Here are some important law-and-religion news stories from around the web:
- The Supreme Court denied a request for an emergency injunction to permit Catholic Social Services to continue placing children in foster homes while litigation over the religious agency’s refusal to certify same-sex couples as prospective foster parents continues in lower courts.
- The Texas Supreme Court declined to review a lower court’s ruling that permitted cheerleaders to display Bible verses on run-through banners at high school football games.
- A federal judge ruled that the Pennsylvania House of Representatives’ guest chaplain policy violated the Establishment Clause because it prohibited people who do not believe in God from delivering opening invocations.
- The Eighth Circuit dismissed a claim brought by the Satanic Temple regarding Missouri’s abortion laws for lack of standing.
- Catholic bishops in Pennsylvania voice their support for a victims’ compensation fund as an alternative to permitting victims of sexual abuse whose claims are time-barred to sue in court.
- Catholic bishops in Australia object to recommendations for compulsory reporting laws aimed at priests who learn of abuse in private confessionals.
- South Africa’s high court orders the government to enact legislation recognizing Muslim marriages to provide women with greater protection in case of divorce.
- Indonesian President Joko Widodo revives the country’s founding secular ideology, “Pancasila,” in an effort to counter the growth of radical Islamist ideology.

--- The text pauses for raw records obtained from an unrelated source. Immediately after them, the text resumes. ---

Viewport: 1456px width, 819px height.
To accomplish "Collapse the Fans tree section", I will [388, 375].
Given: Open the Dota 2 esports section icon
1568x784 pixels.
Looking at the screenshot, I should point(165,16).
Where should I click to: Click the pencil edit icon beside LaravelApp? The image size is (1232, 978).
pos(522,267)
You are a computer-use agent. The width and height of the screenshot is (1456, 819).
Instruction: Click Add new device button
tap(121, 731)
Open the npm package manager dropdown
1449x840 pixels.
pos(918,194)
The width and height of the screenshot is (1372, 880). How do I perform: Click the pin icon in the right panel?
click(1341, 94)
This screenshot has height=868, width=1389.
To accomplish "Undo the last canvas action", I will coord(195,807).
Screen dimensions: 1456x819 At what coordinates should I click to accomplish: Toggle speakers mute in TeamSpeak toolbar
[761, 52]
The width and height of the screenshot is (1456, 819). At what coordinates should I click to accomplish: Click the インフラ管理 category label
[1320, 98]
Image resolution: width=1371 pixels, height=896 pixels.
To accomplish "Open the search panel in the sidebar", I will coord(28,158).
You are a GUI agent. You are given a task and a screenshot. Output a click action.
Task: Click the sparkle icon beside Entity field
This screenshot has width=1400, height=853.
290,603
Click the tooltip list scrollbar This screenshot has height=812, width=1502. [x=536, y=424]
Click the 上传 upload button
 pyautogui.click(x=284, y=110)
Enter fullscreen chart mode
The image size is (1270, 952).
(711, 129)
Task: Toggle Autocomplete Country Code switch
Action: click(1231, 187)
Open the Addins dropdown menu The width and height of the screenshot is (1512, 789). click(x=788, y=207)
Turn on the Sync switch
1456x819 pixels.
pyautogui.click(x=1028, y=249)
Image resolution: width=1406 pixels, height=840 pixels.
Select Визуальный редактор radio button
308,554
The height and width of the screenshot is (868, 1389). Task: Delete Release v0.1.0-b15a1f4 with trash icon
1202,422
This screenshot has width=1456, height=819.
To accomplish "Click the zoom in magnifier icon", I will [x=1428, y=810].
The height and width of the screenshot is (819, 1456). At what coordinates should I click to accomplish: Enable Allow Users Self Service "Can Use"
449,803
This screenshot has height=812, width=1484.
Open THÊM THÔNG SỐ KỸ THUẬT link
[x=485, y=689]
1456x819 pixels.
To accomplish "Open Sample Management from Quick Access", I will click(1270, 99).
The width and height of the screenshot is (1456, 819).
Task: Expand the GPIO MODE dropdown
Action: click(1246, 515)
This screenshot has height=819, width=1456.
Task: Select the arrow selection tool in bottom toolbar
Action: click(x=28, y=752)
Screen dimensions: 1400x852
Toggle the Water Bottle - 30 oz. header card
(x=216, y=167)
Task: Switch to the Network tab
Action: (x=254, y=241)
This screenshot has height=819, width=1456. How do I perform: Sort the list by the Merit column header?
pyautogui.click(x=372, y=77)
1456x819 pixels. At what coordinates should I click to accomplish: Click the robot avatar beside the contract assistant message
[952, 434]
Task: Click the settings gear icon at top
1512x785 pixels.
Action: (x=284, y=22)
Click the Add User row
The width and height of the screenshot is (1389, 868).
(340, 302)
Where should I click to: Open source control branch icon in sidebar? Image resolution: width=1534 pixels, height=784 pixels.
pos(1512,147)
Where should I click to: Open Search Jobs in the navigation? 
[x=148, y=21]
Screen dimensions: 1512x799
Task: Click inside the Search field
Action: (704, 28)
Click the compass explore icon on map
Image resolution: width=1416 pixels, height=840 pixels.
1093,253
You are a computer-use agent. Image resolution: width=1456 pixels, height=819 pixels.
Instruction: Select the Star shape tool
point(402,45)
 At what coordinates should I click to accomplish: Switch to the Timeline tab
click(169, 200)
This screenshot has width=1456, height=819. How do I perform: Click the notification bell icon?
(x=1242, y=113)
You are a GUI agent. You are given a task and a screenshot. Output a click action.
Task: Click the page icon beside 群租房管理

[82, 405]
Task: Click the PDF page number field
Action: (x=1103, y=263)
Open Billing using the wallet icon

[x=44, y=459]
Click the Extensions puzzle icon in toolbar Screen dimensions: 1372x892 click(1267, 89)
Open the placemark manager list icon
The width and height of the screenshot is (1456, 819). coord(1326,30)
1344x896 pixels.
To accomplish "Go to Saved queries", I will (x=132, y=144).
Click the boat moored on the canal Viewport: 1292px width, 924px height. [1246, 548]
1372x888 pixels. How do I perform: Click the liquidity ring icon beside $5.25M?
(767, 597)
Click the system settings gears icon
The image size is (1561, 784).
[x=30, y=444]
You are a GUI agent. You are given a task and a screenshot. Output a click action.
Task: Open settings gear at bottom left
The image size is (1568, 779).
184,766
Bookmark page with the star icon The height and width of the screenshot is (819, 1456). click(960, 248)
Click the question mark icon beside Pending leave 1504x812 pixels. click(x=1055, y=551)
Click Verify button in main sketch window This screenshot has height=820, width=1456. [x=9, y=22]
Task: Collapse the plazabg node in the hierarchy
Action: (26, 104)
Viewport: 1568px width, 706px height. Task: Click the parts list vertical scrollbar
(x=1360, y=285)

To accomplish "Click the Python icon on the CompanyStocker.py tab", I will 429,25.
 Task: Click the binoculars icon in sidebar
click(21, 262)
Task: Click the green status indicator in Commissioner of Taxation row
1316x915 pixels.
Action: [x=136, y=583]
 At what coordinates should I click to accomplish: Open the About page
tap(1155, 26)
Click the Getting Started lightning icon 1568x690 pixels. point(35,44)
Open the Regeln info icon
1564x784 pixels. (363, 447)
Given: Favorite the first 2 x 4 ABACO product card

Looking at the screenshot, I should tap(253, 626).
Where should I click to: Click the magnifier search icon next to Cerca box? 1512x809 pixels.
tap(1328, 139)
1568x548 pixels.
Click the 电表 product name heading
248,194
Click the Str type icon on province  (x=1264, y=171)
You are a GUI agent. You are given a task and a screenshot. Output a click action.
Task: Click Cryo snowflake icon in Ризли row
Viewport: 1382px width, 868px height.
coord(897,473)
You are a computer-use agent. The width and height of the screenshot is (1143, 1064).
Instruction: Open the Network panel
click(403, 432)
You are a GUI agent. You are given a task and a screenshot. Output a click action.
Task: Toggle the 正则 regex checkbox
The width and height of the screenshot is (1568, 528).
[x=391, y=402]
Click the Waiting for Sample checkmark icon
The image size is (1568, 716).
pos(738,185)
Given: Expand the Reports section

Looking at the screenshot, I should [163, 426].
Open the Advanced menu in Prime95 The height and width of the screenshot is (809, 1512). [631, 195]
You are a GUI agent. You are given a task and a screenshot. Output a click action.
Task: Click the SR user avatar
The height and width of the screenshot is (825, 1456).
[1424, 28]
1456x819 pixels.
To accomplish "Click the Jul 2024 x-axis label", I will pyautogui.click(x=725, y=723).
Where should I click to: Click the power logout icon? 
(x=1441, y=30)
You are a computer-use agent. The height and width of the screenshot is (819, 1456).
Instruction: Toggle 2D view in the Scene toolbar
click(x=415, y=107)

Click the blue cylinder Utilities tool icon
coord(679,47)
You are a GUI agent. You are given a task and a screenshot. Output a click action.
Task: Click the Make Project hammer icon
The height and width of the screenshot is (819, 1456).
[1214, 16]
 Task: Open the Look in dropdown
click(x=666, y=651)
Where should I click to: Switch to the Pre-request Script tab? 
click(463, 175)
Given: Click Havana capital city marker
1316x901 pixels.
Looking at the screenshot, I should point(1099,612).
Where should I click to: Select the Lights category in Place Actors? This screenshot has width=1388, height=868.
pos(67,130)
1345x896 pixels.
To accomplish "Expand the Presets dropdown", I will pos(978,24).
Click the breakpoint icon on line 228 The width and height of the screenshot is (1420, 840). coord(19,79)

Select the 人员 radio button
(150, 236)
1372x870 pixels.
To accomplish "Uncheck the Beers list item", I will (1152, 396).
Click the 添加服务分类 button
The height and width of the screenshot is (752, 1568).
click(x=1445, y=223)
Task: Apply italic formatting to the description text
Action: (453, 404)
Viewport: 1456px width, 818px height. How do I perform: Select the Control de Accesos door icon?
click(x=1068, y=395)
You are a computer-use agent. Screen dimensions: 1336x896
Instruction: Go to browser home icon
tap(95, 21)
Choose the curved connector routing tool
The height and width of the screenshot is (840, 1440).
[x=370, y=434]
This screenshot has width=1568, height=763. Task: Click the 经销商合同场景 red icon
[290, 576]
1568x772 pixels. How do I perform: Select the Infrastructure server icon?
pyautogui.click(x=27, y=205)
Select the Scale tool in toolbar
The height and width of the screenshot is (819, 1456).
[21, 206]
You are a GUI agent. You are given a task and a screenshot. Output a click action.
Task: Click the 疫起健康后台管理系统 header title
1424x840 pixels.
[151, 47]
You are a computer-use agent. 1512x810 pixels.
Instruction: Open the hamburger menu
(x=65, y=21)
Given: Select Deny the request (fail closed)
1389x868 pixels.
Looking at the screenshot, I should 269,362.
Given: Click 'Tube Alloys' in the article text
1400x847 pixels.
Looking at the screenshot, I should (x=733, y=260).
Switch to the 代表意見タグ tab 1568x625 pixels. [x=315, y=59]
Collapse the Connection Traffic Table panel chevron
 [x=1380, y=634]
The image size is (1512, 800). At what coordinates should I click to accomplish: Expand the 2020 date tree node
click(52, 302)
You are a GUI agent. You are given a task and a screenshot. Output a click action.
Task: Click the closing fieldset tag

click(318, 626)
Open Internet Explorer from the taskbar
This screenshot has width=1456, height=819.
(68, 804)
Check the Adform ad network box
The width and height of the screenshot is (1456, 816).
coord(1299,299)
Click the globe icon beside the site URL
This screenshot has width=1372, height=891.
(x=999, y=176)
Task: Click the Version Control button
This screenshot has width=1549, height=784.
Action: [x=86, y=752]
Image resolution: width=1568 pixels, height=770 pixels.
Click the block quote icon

- A federal judge in Boston denied a civic group’s request for an injunction to compel the city to fly a Christian flag from a municipal flagpole in connection with the group’s upcoming Constitution Day event.
- Geert Wilders, an anti-Islam Dutch lawmaker, cancelled a scheduled Prophet Mohammad cartoon drawing contest amid safety and security concerns.
- The DOJ has begun investigating whether the City of Farmersville, Texas, violated RLUIPA by disapproving the Islamic Association of Collin County’s proposed cemetery.
- Americans United for Separation of Church and State demanded President Trump discontinue meetings with his Evangelical Advisory Board, alleging violations of the Federal Advisory Committee Act.